Morrison was tired out and wanted to get something to eat, so he went to the canteen. Collingwood took the opportunity to head up to the office used for viewing CCTV and mobile footage. Two officers, including Ralph, were still working as Collingwood walked in.

‘We’ve checked O’Reilly’s mobile phone record and verified that he did receive a call from a mobile phone belonging to Kurt Neilson at one forty-five on Friday the 14th...’

Collingwood nodded. ‘Good work. If you guys need a break, take one now. I’ll stay here with Ralph.’

He didn’t have to ask twice; everyone was tired from being glued to the monitors all morning. They hurried out as Collingwood took over one of their chairs. Ralph waited until the door closed behind them and then leaned in close.

‘About bloody time. I’ve been fending off queries all fucking day.’

‘Yeah, well, we had Norman O’Reilly in. So what’s getting your knickers in such a twist?’

‘It’s no joke, Mike... this is all footage recorded on people’s phones at the gallery.’ Ralph plugged the hard drive into a desktop computer. Collingwood leaned back in his chair as one of the screens on a bank of six lit up, with the date and time stamp. After a few moments, Collingwood sat up, his back rigid as he watched footage of Jack Warr moving down the staircase at the gallery, exiting the glass lift, moving up the staircase and trying to herd people to move downstairs.

‘Shit,’ he said softly.

‘You’ve not seen the best yet... this is from the gallery on floor three, and we’ve got four other sections from different people.’

The footage showed Kurt Neilson pulling the cover off one of his paintings, then the footage cut to Jack Warr tackling him to the ground as a gun spun away across the floor.

Collingwood sat back, feeling sick to his stomach. ‘OK, leave it with me until I’ve had time to talk to Morrison. Don’t mention it to anyone else.’

‘It’s dynamite, isn’t it? I mean, what the hell was he doing there dressed up in his monkey suit? But I have to say he was bloody controlling the mayhem.’

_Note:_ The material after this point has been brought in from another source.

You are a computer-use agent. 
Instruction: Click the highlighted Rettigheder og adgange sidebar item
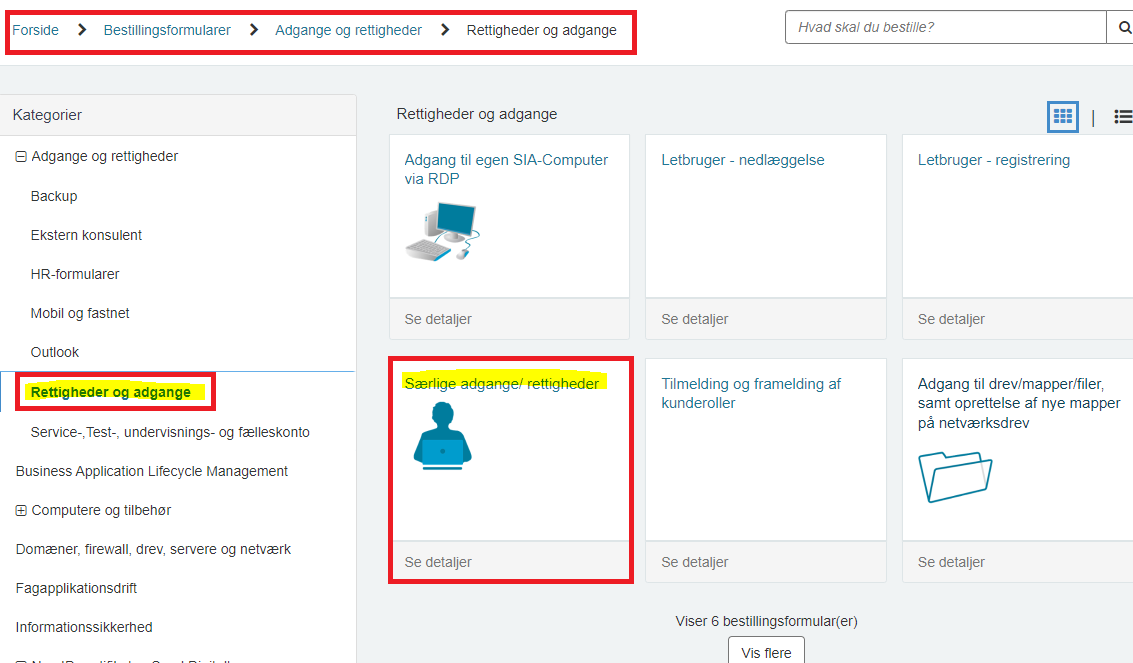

‘You do nothing until I tell you,’ Collingwood snapped, eager now to get out and warn Jack what was coming. He pushed his chair back as Ralph turned to him.

‘You know we got a rollicking about letting him into the ICU unit. I held my hand up about that. But after seeing this footage, I’m having second thoughts about it being a coincidence. He could be involved, Mike. I mean, Detmar Steinburg was bloody crucified...’

Collingwood slammed the door shut behind him, not wanting to listen to any more. But he had a stomach-churning feeling that Ralph was right.